To underscore the absurd amount of money the DEA spends annually on eradicating pot plants, the Washington Post looked at a series of federal documents[1] that revealed what can only be described as an obscene waste of taxpayers’ money.

The documents, obtained by journalist Drew Atkins through the Freedom of Information Act, showed for example that Utah received $73,000 for marijuana eradication. For that hefty sum, DEA agents did not find a single pot plant.

In New Hampshire, where the DEA received $20,000, they pulled up a grand total of 27 plants in a single outdoor grow site. According to their own Cannabis Eradication Report[2]—a blatant admission of misspending and a must-read during this election year—that comes to $740.74 for each uprooted plant.

While we have our calculators out, consider that the DEA spends about $18 million a year on weeding, which comes to an average of $4.20 per plant that it successfully uprooted. In some states, the amount approaches $60 per uprooted plant.[3][4]

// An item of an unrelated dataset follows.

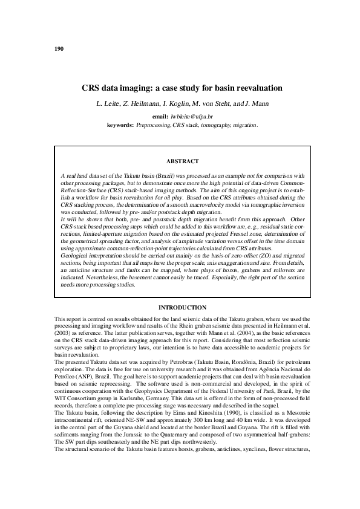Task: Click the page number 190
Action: coord(59,48)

How do these pot plant hunters actually function? Members of cannabis eradication teams criss-cross the countryside in helicopters[5] with the latest in military equipment looking for weed grow-sites.

And, they take their mission[6] very seriously.

That is, when they’re not getting overzealous and misidentifying okra for pot[7] in a retiree’s garden in Georgia. Or in Utah, reporting “rabbits that had cultivated a taste for the marijuana”[8] wandering around stoned in the state’s forests.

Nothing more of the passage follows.